Rewrite every one of the following items, substituting "Display" for "Viewport" and leaving everything else unchanged.

***

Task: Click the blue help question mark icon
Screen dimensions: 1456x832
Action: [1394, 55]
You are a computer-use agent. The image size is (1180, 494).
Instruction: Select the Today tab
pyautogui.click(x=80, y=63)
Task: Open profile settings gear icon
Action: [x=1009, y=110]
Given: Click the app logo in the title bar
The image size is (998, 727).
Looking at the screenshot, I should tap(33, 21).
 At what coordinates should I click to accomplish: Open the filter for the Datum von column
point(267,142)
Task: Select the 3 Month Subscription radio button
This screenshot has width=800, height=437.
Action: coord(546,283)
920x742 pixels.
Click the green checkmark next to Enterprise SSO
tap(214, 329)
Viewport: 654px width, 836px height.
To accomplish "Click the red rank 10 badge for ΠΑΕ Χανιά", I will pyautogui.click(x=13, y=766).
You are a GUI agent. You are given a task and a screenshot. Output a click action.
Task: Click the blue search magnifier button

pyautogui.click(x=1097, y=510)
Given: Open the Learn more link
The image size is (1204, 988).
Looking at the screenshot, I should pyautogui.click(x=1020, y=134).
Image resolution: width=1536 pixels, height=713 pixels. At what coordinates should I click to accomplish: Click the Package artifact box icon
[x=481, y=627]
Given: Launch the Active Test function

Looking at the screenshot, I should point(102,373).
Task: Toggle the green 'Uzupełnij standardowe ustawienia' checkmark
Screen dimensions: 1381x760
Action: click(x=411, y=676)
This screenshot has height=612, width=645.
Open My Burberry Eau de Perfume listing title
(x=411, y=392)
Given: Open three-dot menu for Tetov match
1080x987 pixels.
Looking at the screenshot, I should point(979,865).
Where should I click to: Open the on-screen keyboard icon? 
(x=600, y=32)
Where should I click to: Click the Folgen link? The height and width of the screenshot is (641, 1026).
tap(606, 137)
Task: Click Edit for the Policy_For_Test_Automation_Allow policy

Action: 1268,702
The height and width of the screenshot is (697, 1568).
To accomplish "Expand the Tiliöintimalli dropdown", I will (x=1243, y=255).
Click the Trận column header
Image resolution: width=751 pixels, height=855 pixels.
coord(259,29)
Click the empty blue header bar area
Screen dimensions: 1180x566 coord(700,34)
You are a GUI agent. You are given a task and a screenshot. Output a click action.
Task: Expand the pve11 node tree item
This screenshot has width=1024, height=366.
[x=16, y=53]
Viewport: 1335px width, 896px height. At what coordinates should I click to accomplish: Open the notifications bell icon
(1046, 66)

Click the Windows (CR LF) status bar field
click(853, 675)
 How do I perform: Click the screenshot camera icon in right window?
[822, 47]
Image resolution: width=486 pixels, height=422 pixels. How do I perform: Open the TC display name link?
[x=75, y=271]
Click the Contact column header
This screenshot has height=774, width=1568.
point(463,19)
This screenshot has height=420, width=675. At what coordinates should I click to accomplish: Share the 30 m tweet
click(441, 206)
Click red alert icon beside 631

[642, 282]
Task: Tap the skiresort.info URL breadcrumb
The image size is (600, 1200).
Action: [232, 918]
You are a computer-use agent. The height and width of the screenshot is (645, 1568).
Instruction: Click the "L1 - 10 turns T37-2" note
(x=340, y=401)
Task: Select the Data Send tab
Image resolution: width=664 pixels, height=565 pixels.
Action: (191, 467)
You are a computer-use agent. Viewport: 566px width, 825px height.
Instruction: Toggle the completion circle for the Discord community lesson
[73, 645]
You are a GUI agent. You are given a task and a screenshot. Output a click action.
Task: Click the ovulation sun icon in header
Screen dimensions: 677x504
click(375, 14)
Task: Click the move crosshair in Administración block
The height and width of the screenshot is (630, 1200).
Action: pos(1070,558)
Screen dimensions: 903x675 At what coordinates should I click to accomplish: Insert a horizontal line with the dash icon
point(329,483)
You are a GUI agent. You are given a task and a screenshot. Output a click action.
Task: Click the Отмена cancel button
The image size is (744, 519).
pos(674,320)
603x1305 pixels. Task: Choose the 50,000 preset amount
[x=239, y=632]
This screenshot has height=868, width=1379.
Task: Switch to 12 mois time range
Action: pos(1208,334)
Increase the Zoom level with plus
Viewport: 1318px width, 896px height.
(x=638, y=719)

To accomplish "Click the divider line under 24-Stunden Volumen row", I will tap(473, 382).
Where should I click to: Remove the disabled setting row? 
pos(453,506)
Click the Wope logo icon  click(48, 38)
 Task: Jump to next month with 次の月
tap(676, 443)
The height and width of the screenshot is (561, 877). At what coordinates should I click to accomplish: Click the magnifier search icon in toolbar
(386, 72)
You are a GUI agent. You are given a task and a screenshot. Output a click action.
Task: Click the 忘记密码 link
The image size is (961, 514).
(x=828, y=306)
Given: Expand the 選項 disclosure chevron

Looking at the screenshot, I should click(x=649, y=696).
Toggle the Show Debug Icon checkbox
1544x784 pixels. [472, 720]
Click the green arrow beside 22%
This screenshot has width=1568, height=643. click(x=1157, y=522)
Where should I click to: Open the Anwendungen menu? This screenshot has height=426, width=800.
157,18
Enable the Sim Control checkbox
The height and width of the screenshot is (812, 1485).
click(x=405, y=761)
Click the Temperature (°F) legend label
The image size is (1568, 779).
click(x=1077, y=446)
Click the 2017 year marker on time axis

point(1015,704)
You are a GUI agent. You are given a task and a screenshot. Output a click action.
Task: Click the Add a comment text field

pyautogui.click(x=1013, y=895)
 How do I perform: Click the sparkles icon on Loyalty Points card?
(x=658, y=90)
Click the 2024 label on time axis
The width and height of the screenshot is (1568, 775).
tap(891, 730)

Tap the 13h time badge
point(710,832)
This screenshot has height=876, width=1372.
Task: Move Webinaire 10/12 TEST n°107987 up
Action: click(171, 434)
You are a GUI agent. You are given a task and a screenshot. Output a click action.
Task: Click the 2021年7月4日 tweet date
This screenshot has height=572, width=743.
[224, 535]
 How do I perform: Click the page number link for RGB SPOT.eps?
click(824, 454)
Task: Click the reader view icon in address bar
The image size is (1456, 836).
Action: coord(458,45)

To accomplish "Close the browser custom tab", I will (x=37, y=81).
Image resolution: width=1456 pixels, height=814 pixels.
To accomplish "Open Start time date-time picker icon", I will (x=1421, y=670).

***

## Expected answer
Task: Click the blue help question mark icon
Screen dimensions: 1456x832
Action: [1394, 55]
You are a computer-use agent. The image size is (1180, 494).
Instruction: Select the Today tab
pyautogui.click(x=80, y=63)
Task: Open profile settings gear icon
Action: [x=1009, y=110]
Given: Click the app logo in the title bar
The image size is (998, 727).
Looking at the screenshot, I should tap(33, 21).
 At what coordinates should I click to accomplish: Open the filter for the Datum von column
point(267,142)
Task: Select the 3 Month Subscription radio button
This screenshot has width=800, height=437.
Action: coord(546,283)
920x742 pixels.
Click the green checkmark next to Enterprise SSO
tap(214, 329)
Display: 654px width, 836px height.
To accomplish "Click the red rank 10 badge for ΠΑΕ Χανιά", I will pyautogui.click(x=13, y=766).
You are a GUI agent. You are given a task and a screenshot. Output a click action.
Task: Click the blue search magnifier button

pyautogui.click(x=1097, y=510)
Given: Open the Learn more link
The image size is (1204, 988).
Looking at the screenshot, I should pyautogui.click(x=1020, y=134).
Image resolution: width=1536 pixels, height=713 pixels. At what coordinates should I click to accomplish: Click the Package artifact box icon
[x=481, y=627]
Given: Launch the Active Test function

Looking at the screenshot, I should point(102,373).
Task: Toggle the green 'Uzupełnij standardowe ustawienia' checkmark
Screen dimensions: 1381x760
Action: click(x=411, y=676)
This screenshot has height=612, width=645.
Open My Burberry Eau de Perfume listing title
(x=411, y=392)
Given: Open three-dot menu for Tetov match
1080x987 pixels.
Looking at the screenshot, I should point(979,865).
Where should I click to: Open the on-screen keyboard icon? 
(x=600, y=32)
Where should I click to: Click the Folgen link? The height and width of the screenshot is (641, 1026).
tap(606, 137)
Task: Click Edit for the Policy_For_Test_Automation_Allow policy

Action: 1268,702
The height and width of the screenshot is (697, 1568).
To accomplish "Expand the Tiliöintimalli dropdown", I will (x=1243, y=255).
Click the Trận column header
Image resolution: width=751 pixels, height=855 pixels.
coord(259,29)
Click the empty blue header bar area
Screen dimensions: 1180x566 coord(700,34)
You are a GUI agent. You are given a task and a screenshot. Output a click action.
Task: Expand the pve11 node tree item
This screenshot has width=1024, height=366.
[x=16, y=53]
Display: 1335px width, 896px height. At what coordinates should I click to accomplish: Open the notifications bell icon
(1046, 66)

Click the Windows (CR LF) status bar field
click(853, 675)
 How do I perform: Click the screenshot camera icon in right window?
[822, 47]
Image resolution: width=486 pixels, height=422 pixels. How do I perform: Open the TC display name link?
[x=75, y=271]
Click the Contact column header
This screenshot has height=774, width=1568.
point(463,19)
This screenshot has height=420, width=675. At what coordinates should I click to accomplish: Share the 30 m tweet
click(441, 206)
Click red alert icon beside 631

[642, 282]
Task: Tap the skiresort.info URL breadcrumb
The image size is (600, 1200).
Action: [232, 918]
You are a computer-use agent. The height and width of the screenshot is (645, 1568).
Instruction: Click the "L1 - 10 turns T37-2" note
(x=340, y=401)
Task: Select the Data Send tab
Image resolution: width=664 pixels, height=565 pixels.
Action: (191, 467)
You are a computer-use agent. Display: 566px width, 825px height.
Instruction: Toggle the completion circle for the Discord community lesson
[73, 645]
You are a GUI agent. You are given a task and a screenshot. Output a click action.
Task: Click the ovulation sun icon in header
Screen dimensions: 677x504
click(375, 14)
Task: Click the move crosshair in Administración block
The height and width of the screenshot is (630, 1200).
Action: pos(1070,558)
Screen dimensions: 903x675 At what coordinates should I click to accomplish: Insert a horizontal line with the dash icon
point(329,483)
You are a GUI agent. You are given a task and a screenshot. Output a click action.
Task: Click the Отмена cancel button
The image size is (744, 519).
pos(674,320)
603x1305 pixels. Task: Choose the 50,000 preset amount
[x=239, y=632]
This screenshot has height=868, width=1379.
Task: Switch to 12 mois time range
Action: pos(1208,334)
Increase the Zoom level with plus
Display: 1318px width, 896px height.
(x=638, y=719)

To accomplish "Click the divider line under 24-Stunden Volumen row", I will tap(473, 382).
Where should I click to: Remove the disabled setting row? 
pos(453,506)
Click the Wope logo icon  click(48, 38)
 Task: Jump to next month with 次の月
tap(676, 443)
The height and width of the screenshot is (561, 877). At what coordinates should I click to accomplish: Click the magnifier search icon in toolbar
(386, 72)
You are a GUI agent. You are given a task and a screenshot. Output a click action.
Task: Click the 忘记密码 link
The image size is (961, 514).
(x=828, y=306)
Given: Expand the 選項 disclosure chevron

Looking at the screenshot, I should click(x=649, y=696).
Toggle the Show Debug Icon checkbox
1544x784 pixels. [472, 720]
Click the green arrow beside 22%
This screenshot has width=1568, height=643. click(x=1157, y=522)
Where should I click to: Open the Anwendungen menu? This screenshot has height=426, width=800.
157,18
Enable the Sim Control checkbox
The height and width of the screenshot is (812, 1485).
click(x=405, y=761)
Click the Temperature (°F) legend label
The image size is (1568, 779).
click(x=1077, y=446)
Click the 2017 year marker on time axis

point(1015,704)
You are a GUI agent. You are given a task and a screenshot. Output a click action.
Task: Click the Add a comment text field

pyautogui.click(x=1013, y=895)
 How do I perform: Click the sparkles icon on Loyalty Points card?
(x=658, y=90)
Click the 2024 label on time axis
The width and height of the screenshot is (1568, 775).
tap(891, 730)

Tap the 13h time badge
point(710,832)
This screenshot has height=876, width=1372.
Task: Move Webinaire 10/12 TEST n°107987 up
Action: click(171, 434)
You are a GUI agent. You are given a task and a screenshot. Output a click action.
Task: Click the 2021年7月4日 tweet date
This screenshot has height=572, width=743.
[224, 535]
 How do I perform: Click the page number link for RGB SPOT.eps?
click(824, 454)
Task: Click the reader view icon in address bar
The image size is (1456, 836).
Action: coord(458,45)

To accomplish "Close the browser custom tab", I will (x=37, y=81).
Image resolution: width=1456 pixels, height=814 pixels.
To accomplish "Open Start time date-time picker icon", I will (x=1421, y=670).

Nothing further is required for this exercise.